Always I want to return
to that hissing in the leaves
to pull fear out from a place

far behind the eyes
where all images
of serpents dark and tense

lie coiled upon themselves
remembered, unknown.

“Spiders” is about being awakened in the middle of the night to kill a spider which has frightened the woman who was his wife at the time.

We cannot see
things as they are,
only dream can name fear for us
spiders or thin webs of night.

And, in the poem “Dueños y Sueños,” composed in Spanish, he asks:

Who is the owner of my dreams?
Who holds the key to the apartment
where I sleep?

When I sleep
who collects the rent
for the night?

It is a child
whose darkest fear
is still outside the window.

(translated from the Spanish by the author in the collection)
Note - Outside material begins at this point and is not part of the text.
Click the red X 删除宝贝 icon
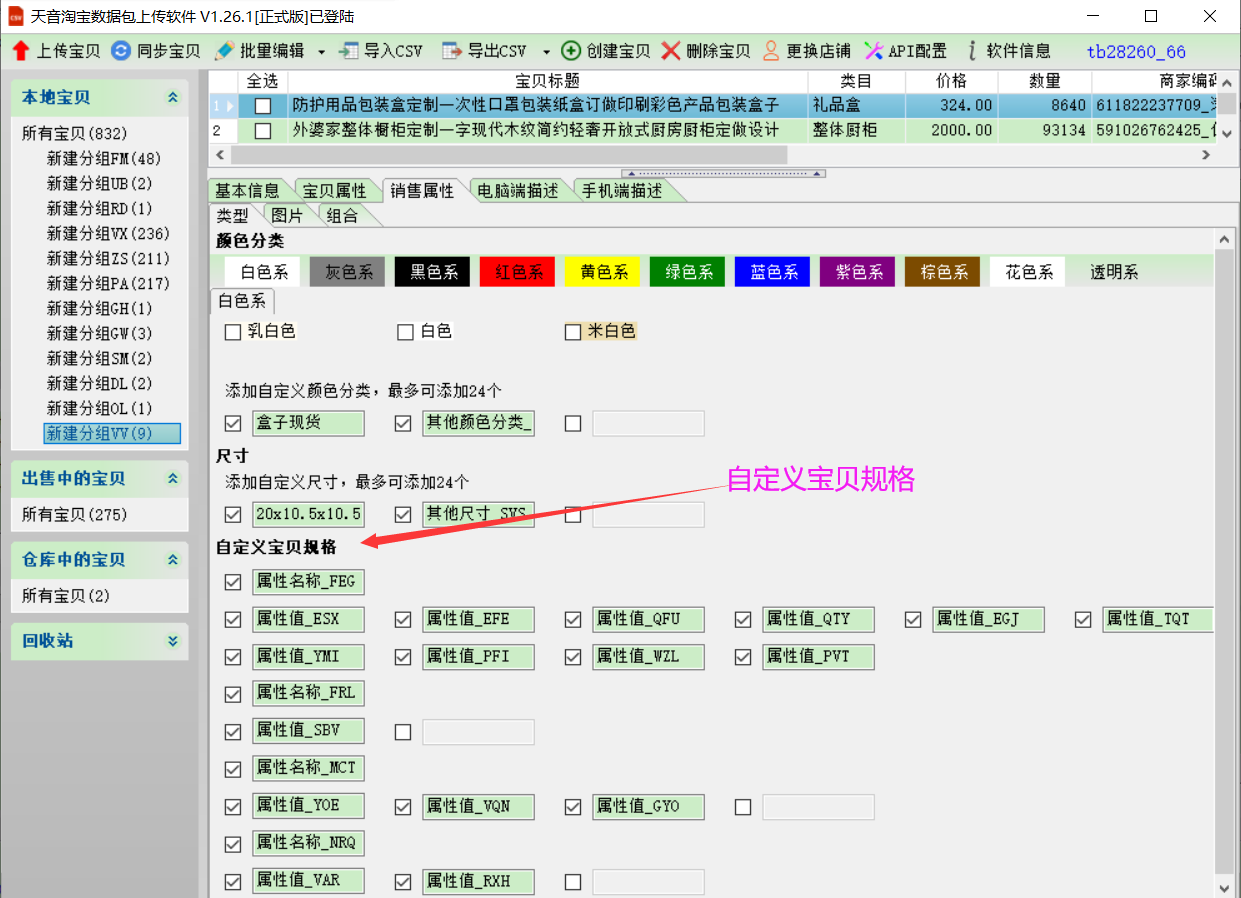 (x=671, y=51)
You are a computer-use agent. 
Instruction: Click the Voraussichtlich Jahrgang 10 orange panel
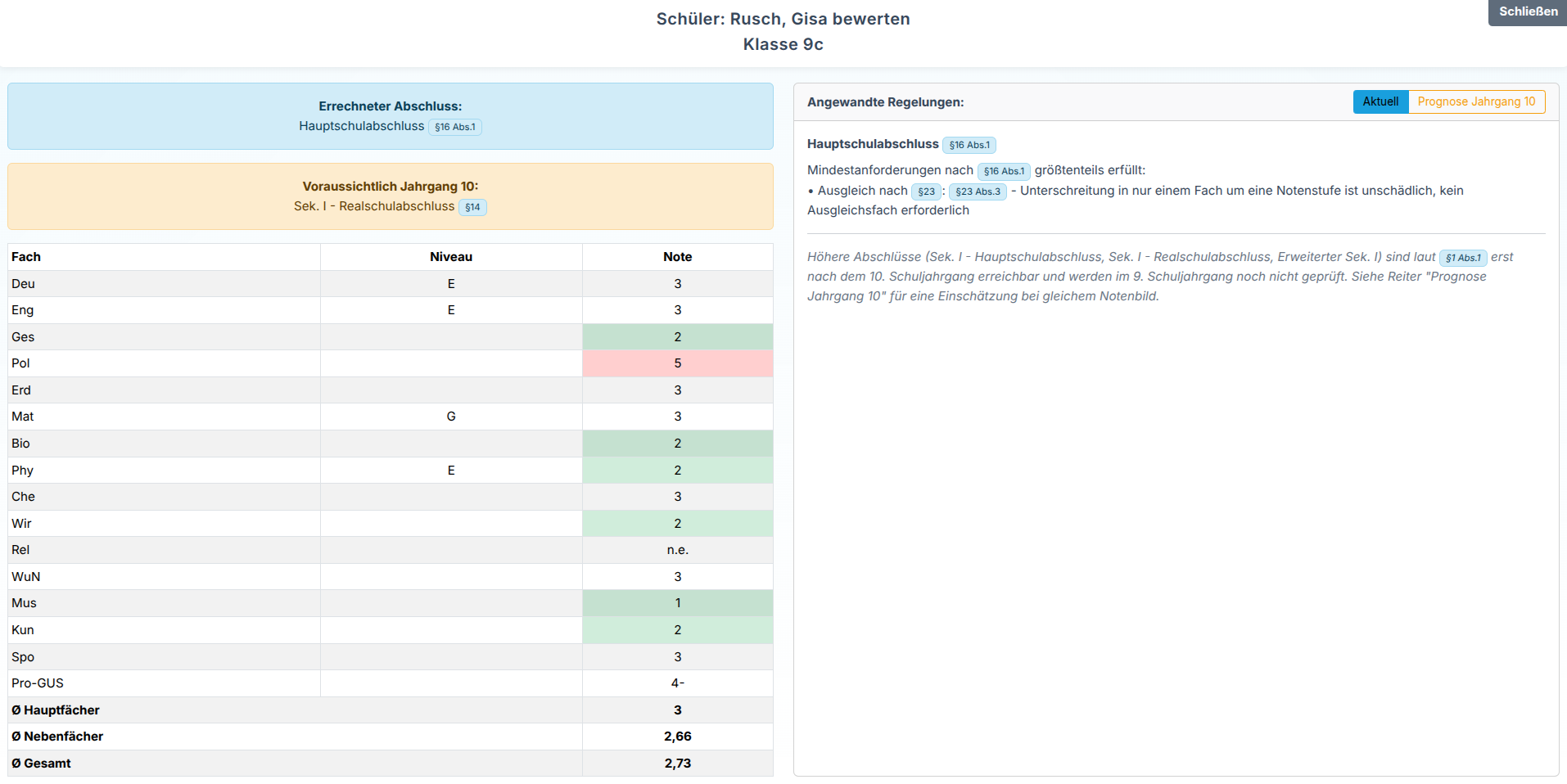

As might be expected for a poet who has worked for so many years with hospice patients and their families, the themes of death and loss are prevalent here also. Those notes are sounded most directly perhaps in the poem “Elegy”:

What is gone is
least dispossessed often

as if the dispossession
now possesses.

And in “Good Wood,” the tribute to the Baton Rouge neighborhood where he was raised:

Acorns once fell from oaks
now like an enclave of long-married
couples whose child-bearing days
are in the past and whose
grandchildren rarely visit

in the yard of the house
where I grew up.

Blanchard is a Louisiana native and a graduate of the University of Virginia. He earned an M. A. from Indiana University and completed additional graduate studies at the University of North Carolina at Chapel Hill. He has taught literature and creative writing at Troy University, University of North Carolina at Chapel Hill, North Carolina State University and the University of Louisiana. For over twenty years, he has also been an advocate for compassionate care of the dying through his work with hospice organizations in Louisiana and North Carolina.